■ EXERCISE DESCRIPTION: Exactly the lines from the line that has "Given: Click the 3216021 end position cell" through the final line below are to be retyped, and the pictures are not.

....

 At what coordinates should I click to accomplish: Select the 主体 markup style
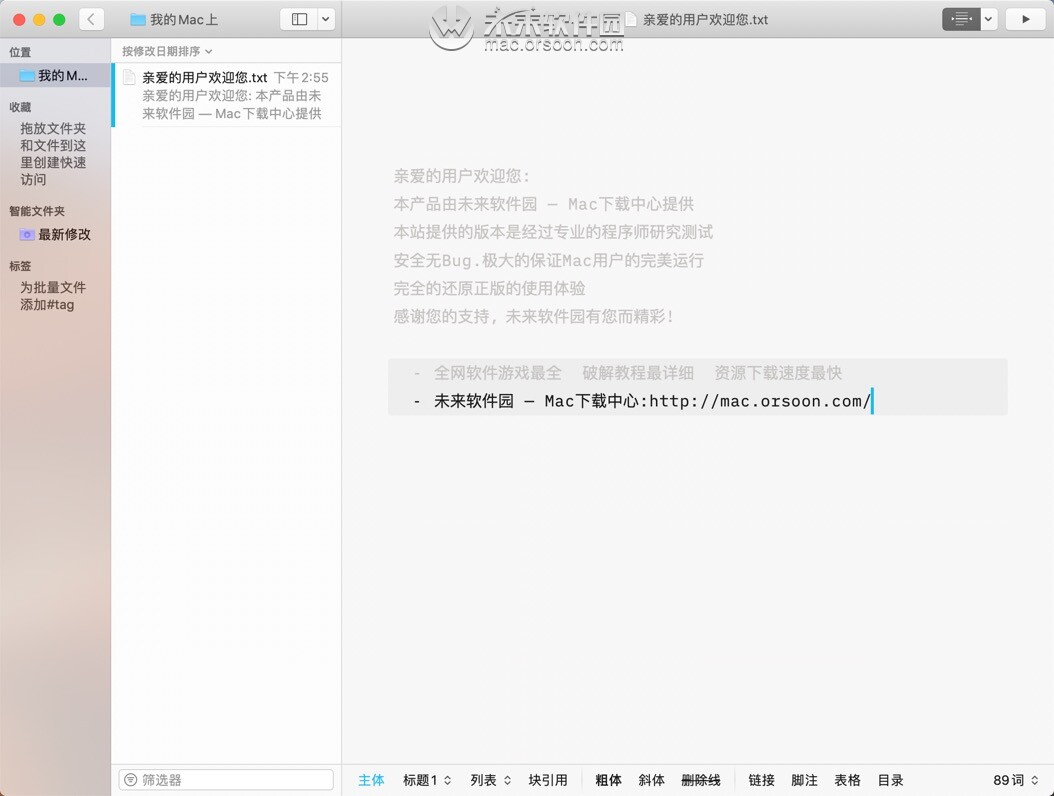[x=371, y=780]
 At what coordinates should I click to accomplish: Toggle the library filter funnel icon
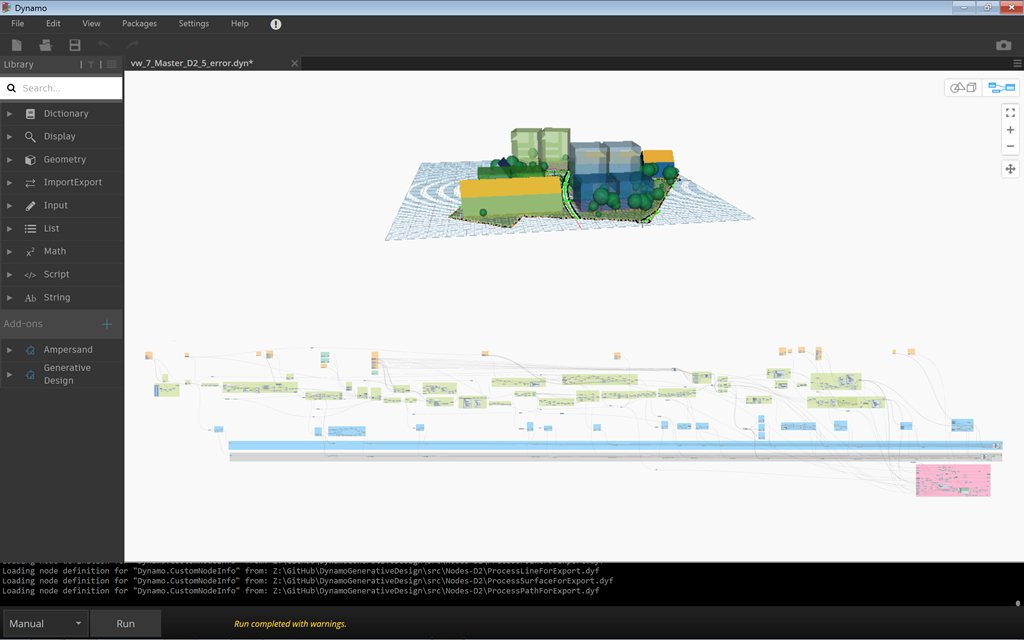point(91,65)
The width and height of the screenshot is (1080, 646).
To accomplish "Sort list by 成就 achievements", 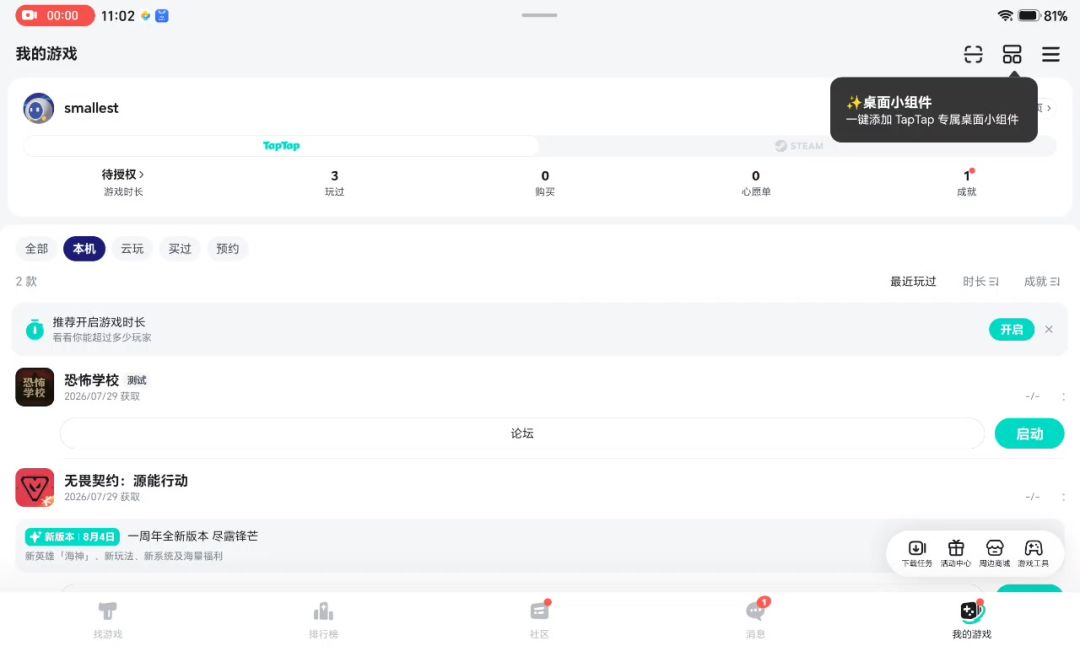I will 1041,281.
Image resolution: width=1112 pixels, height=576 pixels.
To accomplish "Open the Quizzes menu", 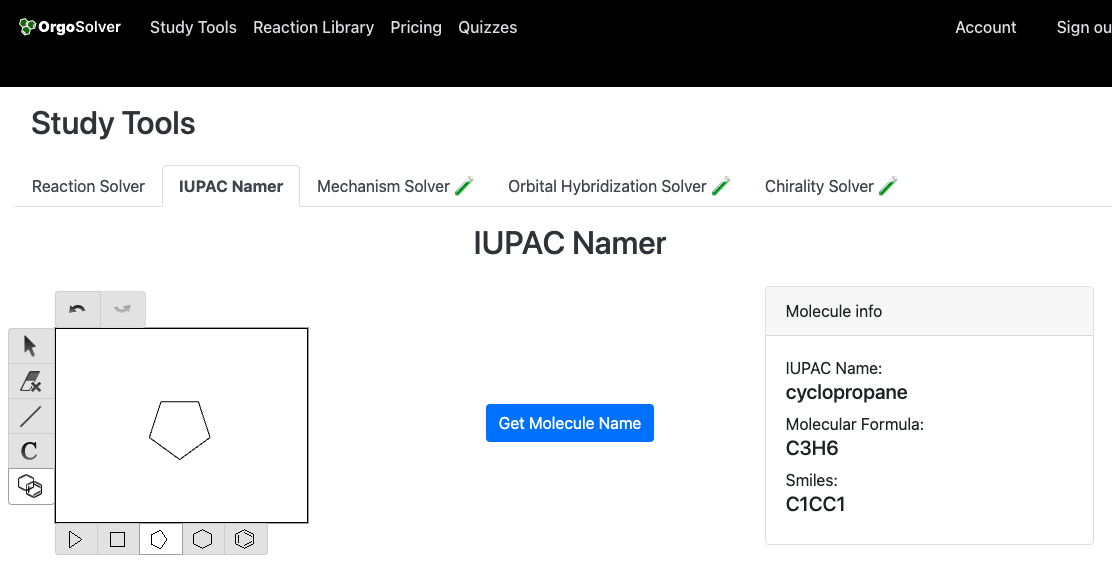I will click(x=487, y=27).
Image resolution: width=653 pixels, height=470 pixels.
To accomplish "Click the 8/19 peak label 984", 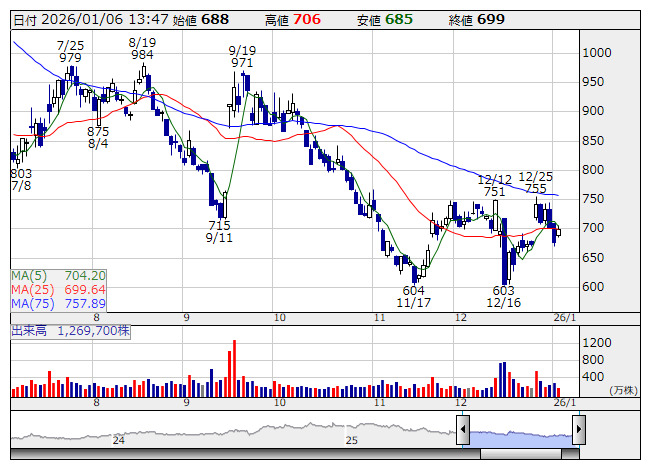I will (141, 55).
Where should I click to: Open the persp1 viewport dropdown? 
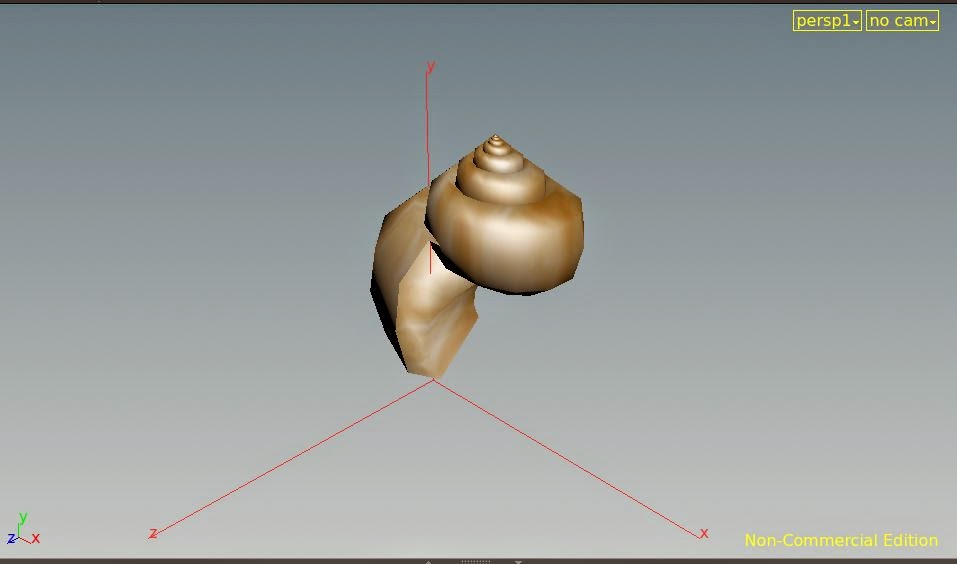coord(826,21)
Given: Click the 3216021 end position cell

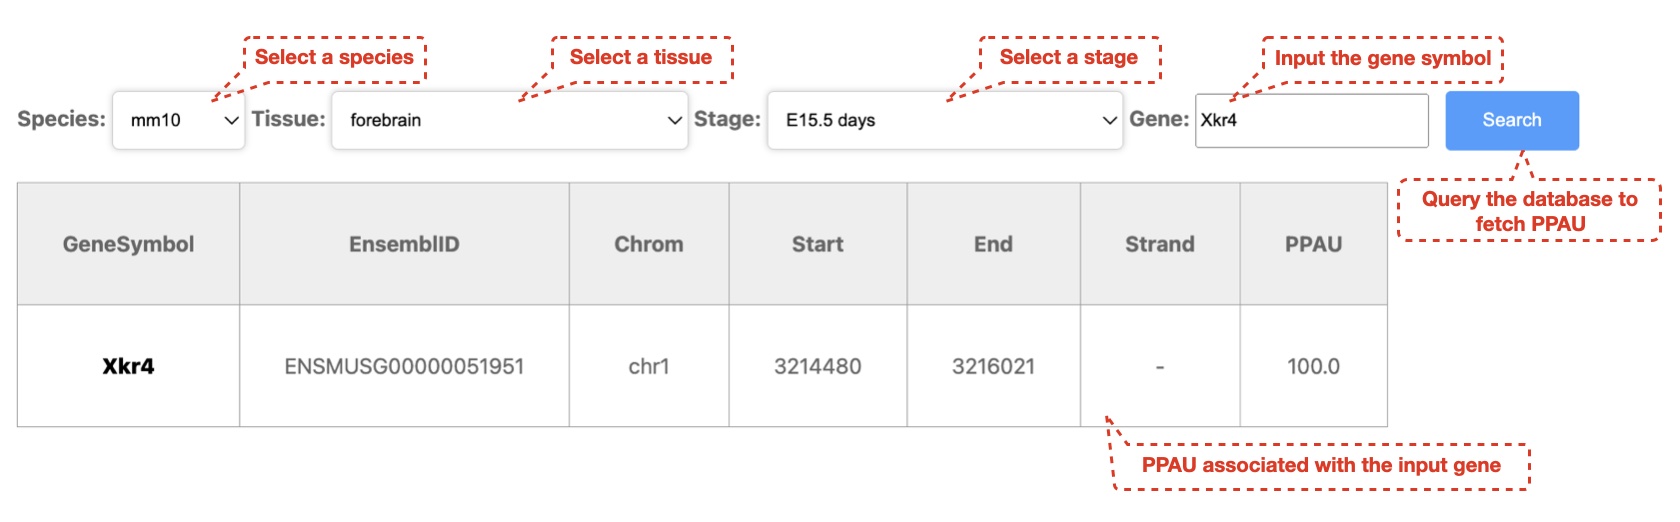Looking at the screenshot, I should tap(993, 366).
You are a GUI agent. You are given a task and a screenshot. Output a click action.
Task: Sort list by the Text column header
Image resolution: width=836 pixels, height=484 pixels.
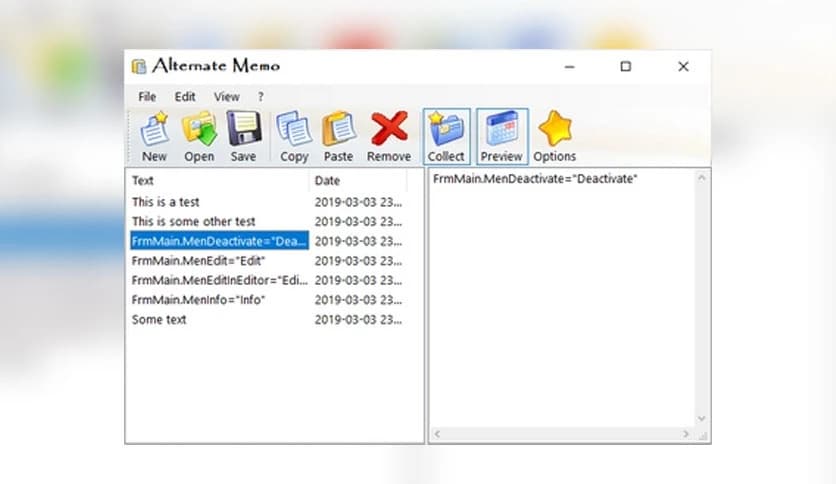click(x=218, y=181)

....

■ SOLUTION BELOW:
Given: Click the 3216021 end position cell

Looking at the screenshot, I should tap(993, 366).
You are a GUI agent. You are given a task and a screenshot. Output a click action.
Task: Sort list by the Text column header
Image resolution: width=836 pixels, height=484 pixels.
click(x=218, y=181)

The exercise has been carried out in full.